Oltre l’ostacolo


Devi sapere che nel tempo libero faccio l’istruttore di mountain bike; beh, ridimensioniamoci: diciamo piuttosto che, avendo la passione per questo sport, cerco di trasmetterlo ad alcuni bambini attraverso il gioco.

Ebbene, fra i vari esercizi che propongo loro ce n’è uno che prevede di passare su di una stretta tavola sospesa nel vuoto, sopra un fossato infestato dai coccodrilli; beh, ridimensioniamoci, la tavola si trova a qualche centimetro dal prato, e non ci sono coccodrilli, solo qualche gallina qua e là,  ma molti di loro si comportano come se fosse vera la prima situazione.

Comunque: ho notato che quelli che riescono bene nell’esercizio puntano lo sguardo in avanti, concentrandolo su un punto al di là della tavola, e si muovono decisi verso di esso, mentre lo sguardo di quelli che non ci riescono si ferma prima, sulla tavola; questi ultimi puntualmente cascano di lato.

Ai pochi che mi è riuscito di salvare dalle fauci del coccodrillo ho provato a suggerire questa strategia, ovviamente con parole più semplici ma il succo non cambia: prima guardare l’ostacolo, memorizzarne le caratteristiche, e poi concentrarsi sul punto di arrivo, focalizzando l’attenzione su di esso.

Sembra che il problema sia proprio la focalizzazione: certo, l’ostacolo non deve essere ignorato, ma chi si sofferma troppo su di esso, e non guarda al punto di arrivo, ha più probabilità di sbagliare; chi lo lascia, per così dire, sullo sfondo, ha maggiori probabilità di successo.
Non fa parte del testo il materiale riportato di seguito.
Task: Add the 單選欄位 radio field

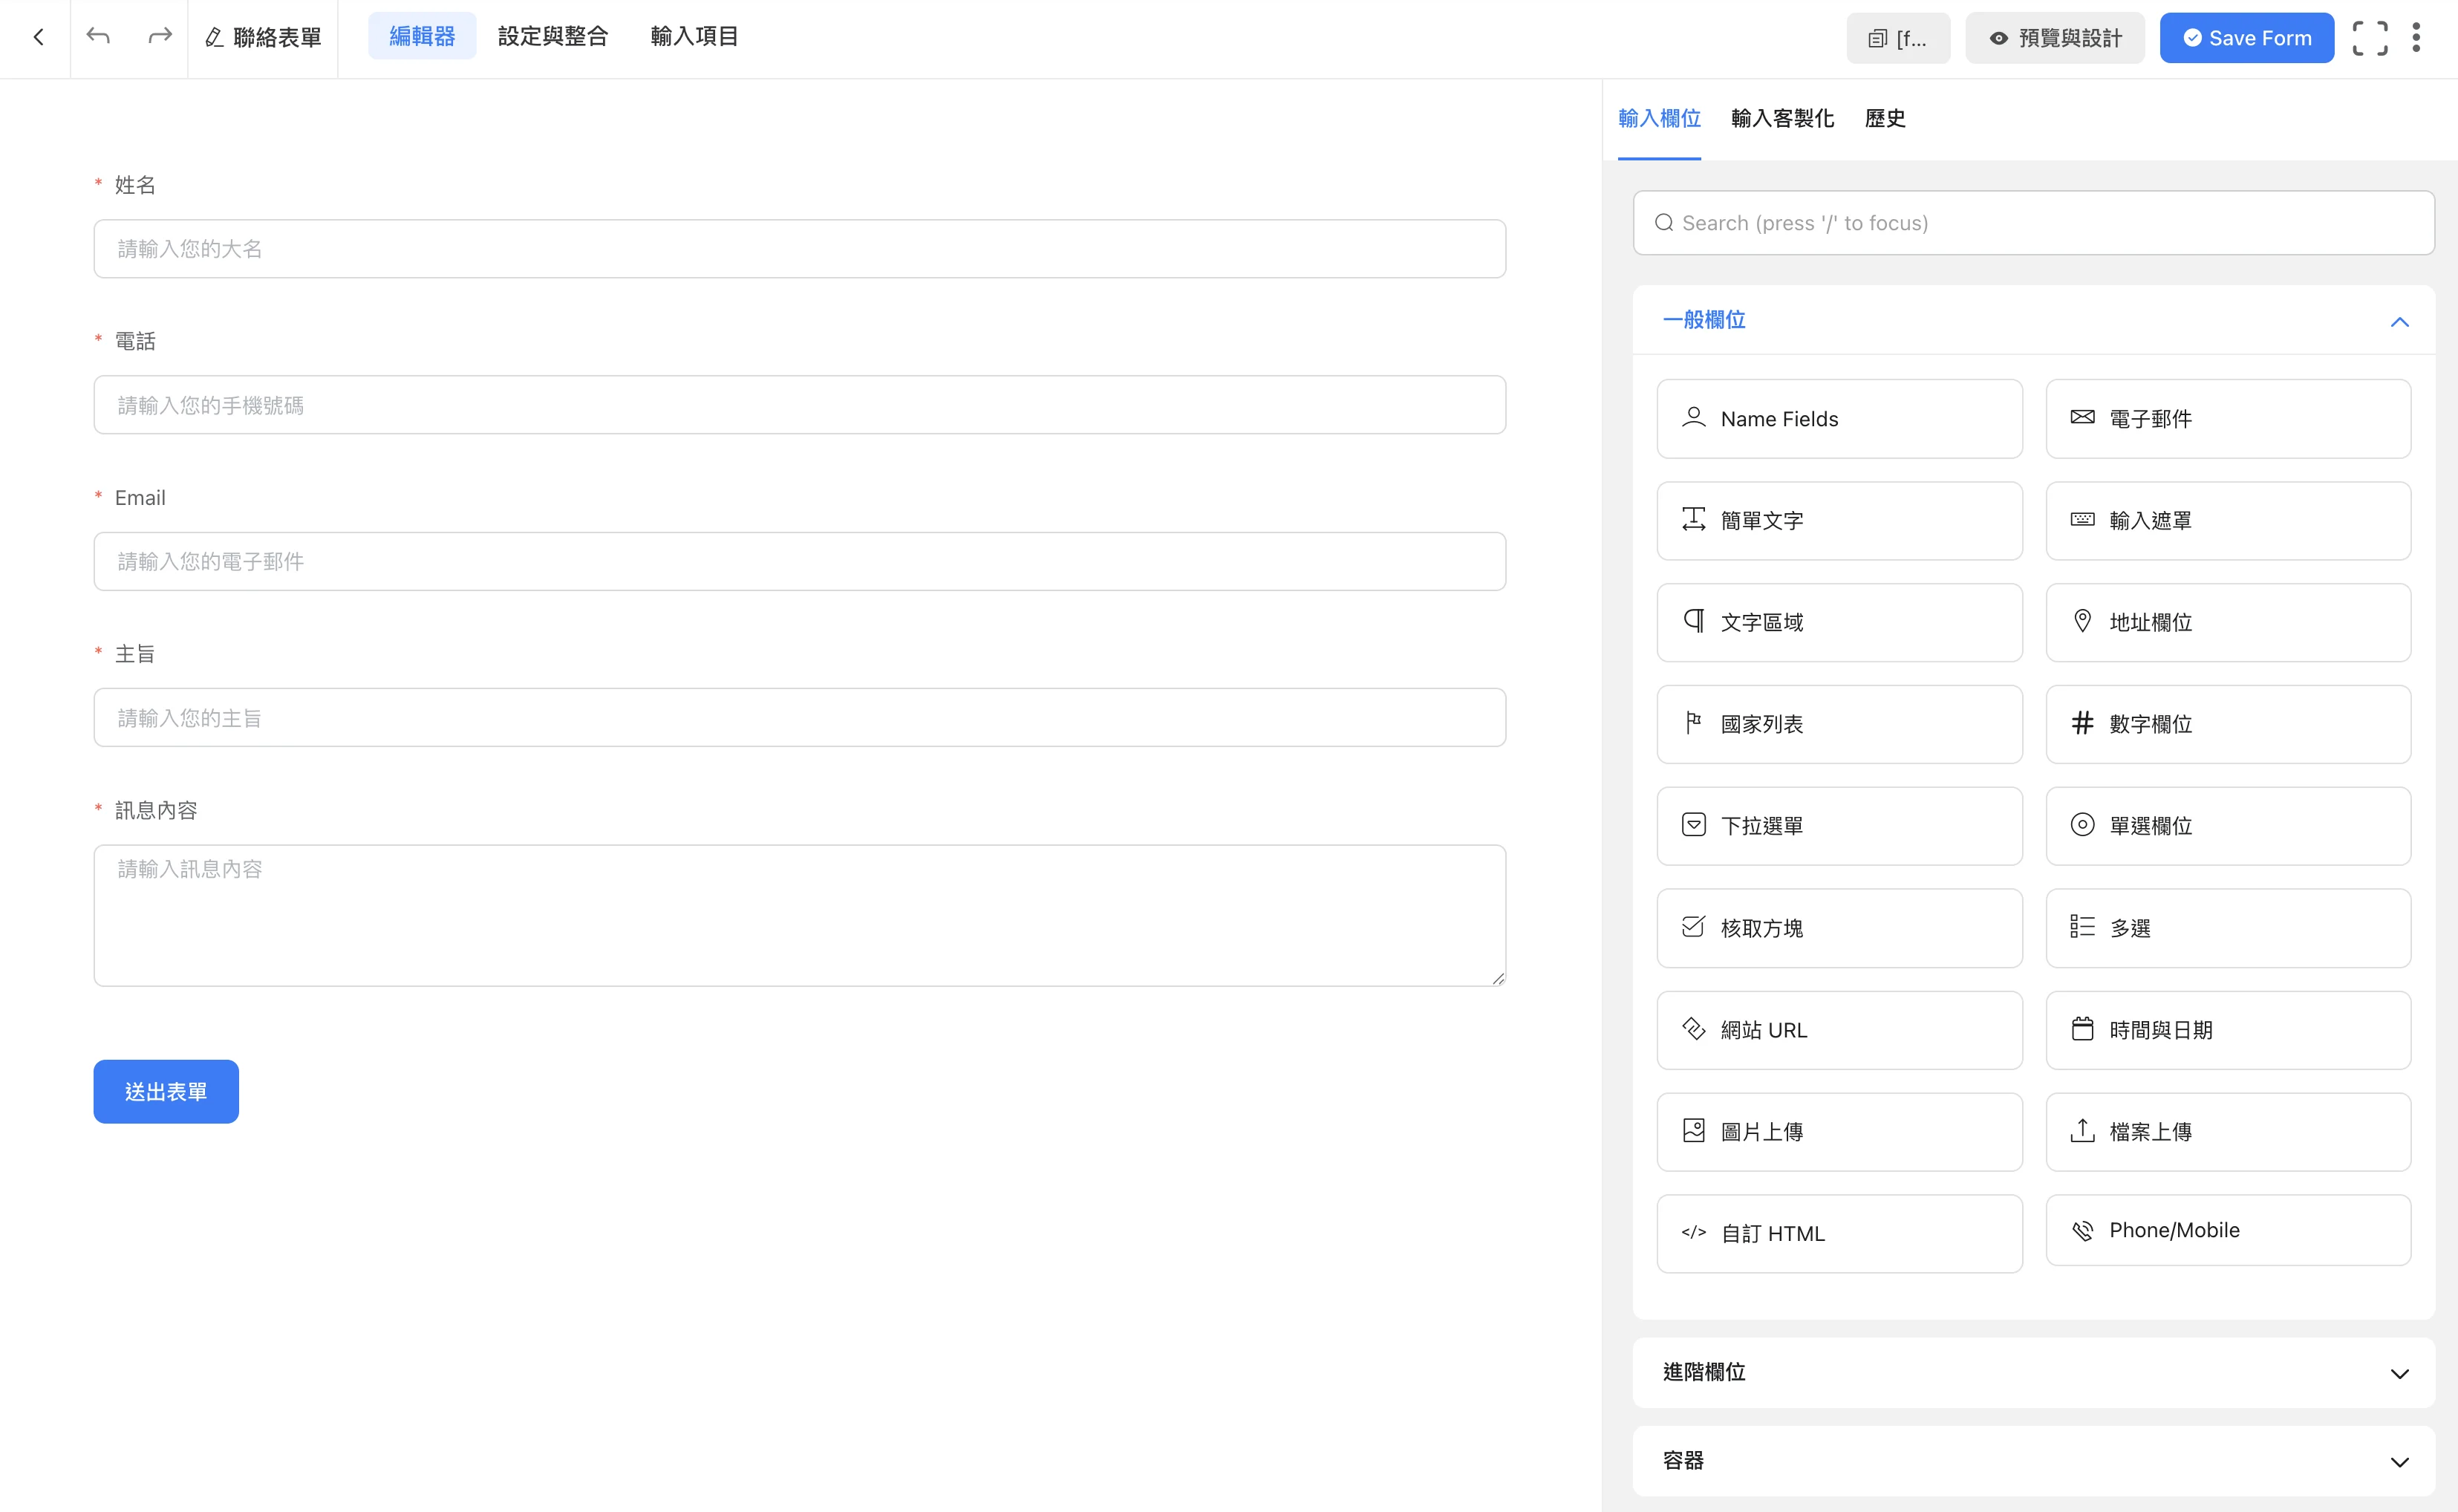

E questa considerazione ricade nella la casistica più generale di consigli che normalmente elargisco ai giovani virgulti: la bici va sempre dove si punta lo sguardo; devo svoltare a sinistra? Allora girerò la testa a sinistra e guarderò in quella direzione; devo partire da fermo? Allora occorre guardare avanti, e non i pedali. Non è tanto un discorso di vedere dove si va, ma di sfruttare l’attrazione verso il punto osservato.

Da queste considerazioni, il salto di qualità che mi ha portato ad un’illuminante presa di coscienza, di cui voglio rendere partecipe te, fortunato lettore: il principio è generalizzabile al di là di questioni ciclistiche; per riuscire in ciò che si fa occorre puntare sull’obiettivo, senza soffermarsi sulle difficoltà che si frappongono fra noi ed esso.

ostacoli

E modestamente, mi rendo conto di commettere spesso lo stesso errore dei miei allievi; tendo a lasciarmi sottrarre energie dai problemi da risolvere, invece di sfruttare la carica energetica che potrei avere pensando al dopo, quando saranno finalmente risolti. Per fare questo occorre un certo distacco dal problema, bisogna sopraelevarsi sul labirinto.

Esempio: devo sistemare casa con delle opere di ristrutturazione; posso pensare al macello che faranno gli operai quando inizieranno i lavori, allo sforzo finanziario che dovrò sopportare, oppure posso immaginare come mi sentirò al termine, nella mia nuova, accogliente dimora. Un bel cambio di prospettiva, no?

Pare che proprio questa sia la strategia utilizzata dagli sportivi di successo (ahimé, non ho esperienze in proposito): molti di loro visualizzano se stessi nel momento della vittoria, ne anticipano le emozioni, le sensazioni, e così facendo si mettono nello stato d’animo più propizio perché questa arrivi veramente. Non pensano alla fatica, agli sforzi che dovranno sopportare: questo toglierebbe loro energia e motivazione.

Facile a dirsi, difficile a farsi. Però vale la pena di provare no?

Io ho deciso di impegnarmi in questo senso.